Reproduce each of the following entries line by line, without any alteration.

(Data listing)
——

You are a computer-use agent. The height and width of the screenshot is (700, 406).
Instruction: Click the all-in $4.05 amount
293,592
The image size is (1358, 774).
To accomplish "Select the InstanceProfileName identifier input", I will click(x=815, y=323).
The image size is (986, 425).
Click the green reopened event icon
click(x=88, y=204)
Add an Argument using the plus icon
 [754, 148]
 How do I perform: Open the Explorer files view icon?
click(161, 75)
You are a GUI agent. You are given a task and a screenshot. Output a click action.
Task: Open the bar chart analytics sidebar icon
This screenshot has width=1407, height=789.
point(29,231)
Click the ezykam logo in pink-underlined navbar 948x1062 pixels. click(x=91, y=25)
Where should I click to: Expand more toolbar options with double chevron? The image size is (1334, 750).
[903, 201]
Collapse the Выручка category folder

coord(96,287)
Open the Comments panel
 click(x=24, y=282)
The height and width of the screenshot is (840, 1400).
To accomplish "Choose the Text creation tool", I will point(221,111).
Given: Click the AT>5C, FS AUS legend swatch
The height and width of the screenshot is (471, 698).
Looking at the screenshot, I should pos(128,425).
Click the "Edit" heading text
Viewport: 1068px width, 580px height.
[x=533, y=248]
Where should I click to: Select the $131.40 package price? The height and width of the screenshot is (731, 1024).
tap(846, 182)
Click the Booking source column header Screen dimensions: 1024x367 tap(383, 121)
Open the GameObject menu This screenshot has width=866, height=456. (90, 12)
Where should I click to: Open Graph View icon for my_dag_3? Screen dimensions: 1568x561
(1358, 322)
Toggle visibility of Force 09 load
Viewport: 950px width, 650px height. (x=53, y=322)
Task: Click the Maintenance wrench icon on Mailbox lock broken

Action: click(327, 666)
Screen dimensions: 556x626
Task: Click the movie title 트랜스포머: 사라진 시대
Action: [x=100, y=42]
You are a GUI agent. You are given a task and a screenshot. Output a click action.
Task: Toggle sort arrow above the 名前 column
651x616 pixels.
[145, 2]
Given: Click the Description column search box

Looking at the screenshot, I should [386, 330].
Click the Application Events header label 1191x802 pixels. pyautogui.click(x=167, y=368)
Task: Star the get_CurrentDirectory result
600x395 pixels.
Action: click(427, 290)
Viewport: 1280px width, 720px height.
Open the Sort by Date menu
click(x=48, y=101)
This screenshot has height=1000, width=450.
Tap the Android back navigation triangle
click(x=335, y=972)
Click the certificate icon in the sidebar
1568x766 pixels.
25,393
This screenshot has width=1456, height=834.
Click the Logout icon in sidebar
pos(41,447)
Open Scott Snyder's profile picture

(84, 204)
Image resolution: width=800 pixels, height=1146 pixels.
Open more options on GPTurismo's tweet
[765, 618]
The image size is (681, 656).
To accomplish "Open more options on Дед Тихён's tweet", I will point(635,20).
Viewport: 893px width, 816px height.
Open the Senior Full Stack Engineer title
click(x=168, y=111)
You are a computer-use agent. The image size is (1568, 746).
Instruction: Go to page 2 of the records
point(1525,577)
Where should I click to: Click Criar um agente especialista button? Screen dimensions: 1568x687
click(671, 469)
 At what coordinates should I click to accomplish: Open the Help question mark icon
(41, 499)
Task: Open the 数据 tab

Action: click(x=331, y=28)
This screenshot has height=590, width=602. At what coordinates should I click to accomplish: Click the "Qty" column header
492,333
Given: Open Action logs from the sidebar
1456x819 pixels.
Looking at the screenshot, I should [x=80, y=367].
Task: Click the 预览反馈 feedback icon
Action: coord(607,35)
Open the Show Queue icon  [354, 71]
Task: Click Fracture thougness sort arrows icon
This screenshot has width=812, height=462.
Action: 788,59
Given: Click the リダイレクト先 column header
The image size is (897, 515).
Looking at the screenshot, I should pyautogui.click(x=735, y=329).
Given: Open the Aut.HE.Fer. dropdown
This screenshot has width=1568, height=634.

——

Answer below -
You are a computer-use agent. The height and width of the screenshot is (700, 406).
Instruction: Click the all-in $4.05 amount
293,592
The image size is (1358, 774).
To accomplish "Select the InstanceProfileName identifier input", I will click(x=815, y=323).
The image size is (986, 425).
Click the green reopened event icon
click(x=88, y=204)
Add an Argument using the plus icon
 [754, 148]
 How do I perform: Open the Explorer files view icon?
click(161, 75)
You are a GUI agent. You are given a task and a screenshot. Output a click action.
Task: Open the bar chart analytics sidebar icon
This screenshot has width=1407, height=789.
point(29,231)
Click the ezykam logo in pink-underlined navbar 948x1062 pixels. click(x=91, y=25)
Where should I click to: Expand more toolbar options with double chevron? The image size is (1334, 750).
[903, 201]
Collapse the Выручка category folder

coord(96,287)
Open the Comments panel
 click(x=24, y=282)
The height and width of the screenshot is (840, 1400).
To accomplish "Choose the Text creation tool", I will point(221,111).
Given: Click the AT>5C, FS AUS legend swatch
The height and width of the screenshot is (471, 698).
Looking at the screenshot, I should pos(128,425).
Click the "Edit" heading text
Viewport: 1068px width, 580px height.
[x=533, y=248]
Where should I click to: Select the $131.40 package price? The height and width of the screenshot is (731, 1024).
tap(846, 182)
Click the Booking source column header Screen dimensions: 1024x367 tap(383, 121)
Open the GameObject menu This screenshot has width=866, height=456. (90, 12)
Where should I click to: Open Graph View icon for my_dag_3? Screen dimensions: 1568x561
(1358, 322)
Toggle visibility of Force 09 load
Viewport: 950px width, 650px height. (x=53, y=322)
Task: Click the Maintenance wrench icon on Mailbox lock broken

Action: click(327, 666)
Screen dimensions: 556x626
Task: Click the movie title 트랜스포머: 사라진 시대
Action: [x=100, y=42]
You are a GUI agent. You are given a task and a screenshot. Output a click action.
Task: Toggle sort arrow above the 名前 column
651x616 pixels.
[145, 2]
Given: Click the Description column search box

Looking at the screenshot, I should [386, 330].
Click the Application Events header label 1191x802 pixels. pyautogui.click(x=167, y=368)
Task: Star the get_CurrentDirectory result
600x395 pixels.
Action: click(427, 290)
Viewport: 1280px width, 720px height.
Open the Sort by Date menu
click(x=48, y=101)
This screenshot has height=1000, width=450.
Tap the Android back navigation triangle
click(x=335, y=972)
Click the certificate icon in the sidebar
1568x766 pixels.
25,393
This screenshot has width=1456, height=834.
Click the Logout icon in sidebar
pos(41,447)
Open Scott Snyder's profile picture

(84, 204)
Image resolution: width=800 pixels, height=1146 pixels.
Open more options on GPTurismo's tweet
[765, 618]
The image size is (681, 656).
To accomplish "Open more options on Дед Тихён's tweet", I will point(635,20).
Viewport: 893px width, 816px height.
Open the Senior Full Stack Engineer title
click(x=168, y=111)
You are a computer-use agent. The image size is (1568, 746).
Instruction: Go to page 2 of the records
point(1525,577)
Where should I click to: Click Criar um agente especialista button? Screen dimensions: 1568x687
click(671, 469)
 At what coordinates should I click to accomplish: Open the Help question mark icon
(41, 499)
Task: Open the 数据 tab

Action: click(x=331, y=28)
This screenshot has height=590, width=602. At what coordinates should I click to accomplish: Click the "Qty" column header
492,333
Given: Open Action logs from the sidebar
1456x819 pixels.
Looking at the screenshot, I should [x=80, y=367].
Task: Click the 预览反馈 feedback icon
Action: coord(607,35)
Open the Show Queue icon  [354, 71]
Task: Click Fracture thougness sort arrows icon
This screenshot has width=812, height=462.
Action: 788,59
Given: Click the リダイレクト先 column header
The image size is (897, 515).
Looking at the screenshot, I should pyautogui.click(x=735, y=329).
Given: Open the Aut.HE.Fer. dropdown
This screenshot has width=1568, height=634.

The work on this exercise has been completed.